I before E except after C, or when sounded as "a," as in neighbor and weigh. Or eight, freight. Notice that there are silent letters, which should immediately alert you to the oddity of spelling. And there are many exceptions to this anyway.
It's entirely arbitrary. There is no reason it can't be recieve or cieling. Many of these conventions come from French copyists and then typesetters centuries ago, who were trying to capture sounds in a consistent fashion. We spell such things "correctly" purely as a social signifier that we have received a proper education. I had a great aunt who congratulated a preacher with great approval that she had never heard him split an infinitive. Not splitting an infinitive is just a made-up rule, like many rules of English. It is supposedly superior to say "It is I" instead of "It's me," but French, significantly closer to Latin, has c'est moi and no one bats an eyelash. It's usually an affectation. I found it easy to adopt this affectation and have found it difficult to rid myself of it, which says something about snobbery and reverse snobbery, I suppose.

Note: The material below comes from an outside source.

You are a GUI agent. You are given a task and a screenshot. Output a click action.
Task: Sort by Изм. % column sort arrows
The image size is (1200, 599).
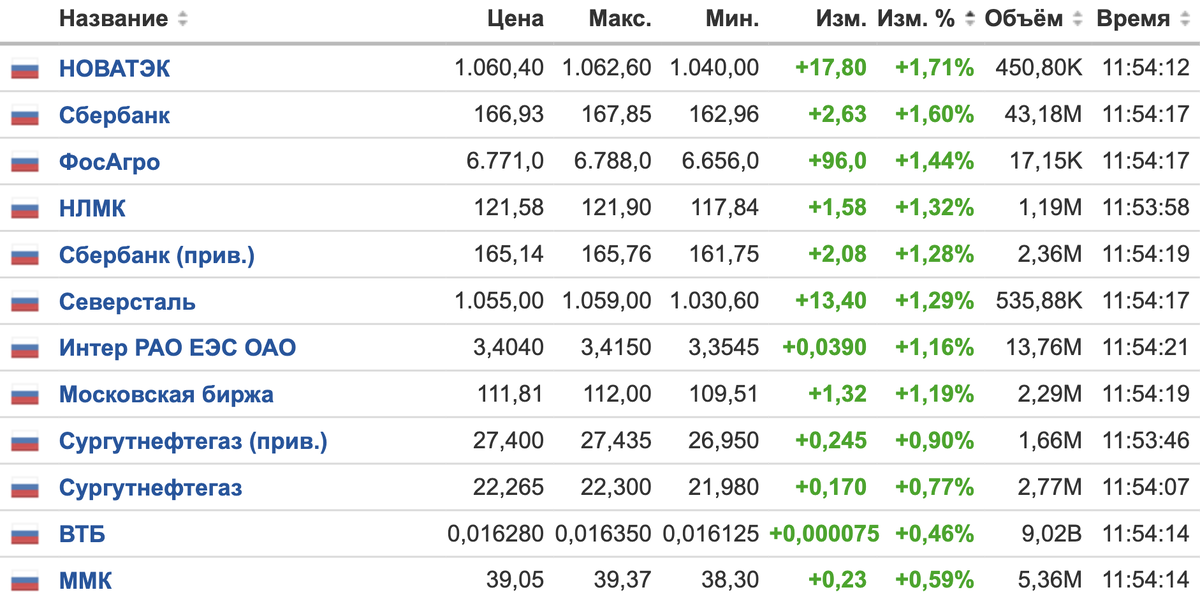(x=969, y=19)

I competed with a highschool girlfriend every morning as to who could memorise the most decimal places of pi. I forget who won, but we were both over 250. I can still rattle off 3.14159265358979 but...why? Few Almost zero computations require that level of precision. We were working with protractor and compass in 1971, and the imprecision of those instruments made anything beyond 3.14 pointless.
I posted on "Nukular" over three years ago and it generated one of my longer comment threads. There are words that we associate with being sloppy or ill-educated that are more clearly examples of how a prestige accent has won out in English. In most languages the accent near the capital becomes preferred and everyone in the provinces is looked down upon. My sons from Transylvania remember being teased by the children and staff at the orphanage in Oradea when they came down from a rural village an hour away.
There are times when it is worth being precise, but most of our pedantries communicate unattractive things about our character.
3 comments:
Sometimes a usage makes me grind my teeth--such as claiming that Einstein found that everything was relative. I am tempted to practice pedantry with a 2x4.
Sometimes, among friends, apparently pedantic remarks are no more meaningful than comments on the weather; just something to keep the conversation going.
I read an interesting article a couple of years ago where a NASA mechanic said that they didn't need to take pi to more than 4 decimal places for any reason since the delta was so small as to be negligible after that even over enormous distances (parsecs).
Well, the delta isn't that tiny: if you want to hit Olympus Mons (radius 187mi) on Mars (O(140E6 mi)), that's 1 part in a million, or 5 decimal places. OTOH, I assume the initial rocket direction isn't that good and they have to adjust direction along the way anyhow.